The Fenwick & West Venture Capital Survey was first published in the first quarter of 2002 and has been published every quarter since then. Its goal is to provide information to the global entrepreneurial and venture community on the terms of venture financings in Silicon Valley, as well as trends in the overall U.S. venture environment.
The survey is available to all, without charge, by signing up at www.fenwick.com/vcsurvey/sign-up. We are pleased to be a source of information to entrepreneurs, investors, educators, students, journalists and government officials.
The survey consists of two different information sources — (i) our own analysis of deals done in Silicon Valley, including information on both valuations and legal terms, and (ii) an analysis of third party data on overall trends in the U.S. venture environment.

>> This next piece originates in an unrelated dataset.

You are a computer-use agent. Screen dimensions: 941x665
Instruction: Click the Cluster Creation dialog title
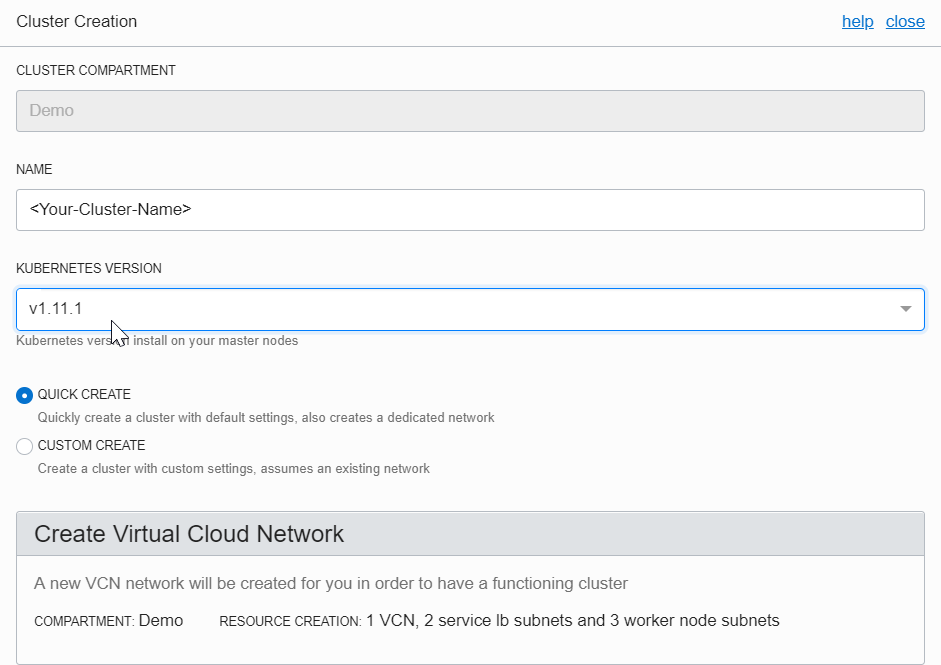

Our analysis of Silicon Valley financings is based on independent data collection performed by our lawyers and paralegals, and is not skewed towards or overly representative of financings in which our firm is involved. We believe that this approach, compared to only reporting on deals handled by a specific firm, provides a more statistically valid and larger dataset.
We aim to publish our survey approximately six weeks after the end of each quarter, to allow time for the major third party sources of information on the nationwide venture environment to publish their results, so that we can analyze and report on the larger trends that might not be apparent in individual reports.
Note on Methodology.
When interpreting the Barometer results please bear in mind that the results reflect the average price increase of companies raising money in a given quarter compared to their prior round of financing, which was in general 12 to 18 months prior. Given that venture capitalists (and their investors) generally look for at least a 20% IRR to justify the risk that they are taking, and that by definition we are not taking into account those companies that were unable to raise a new financing (and that likely resulted in a loss to investors), a Barometer increase in the 40% or so range should be considered average. Please also note that our calculations are not “dollar weighted,” i.e. all venture rounds are treated equally, regardless of size.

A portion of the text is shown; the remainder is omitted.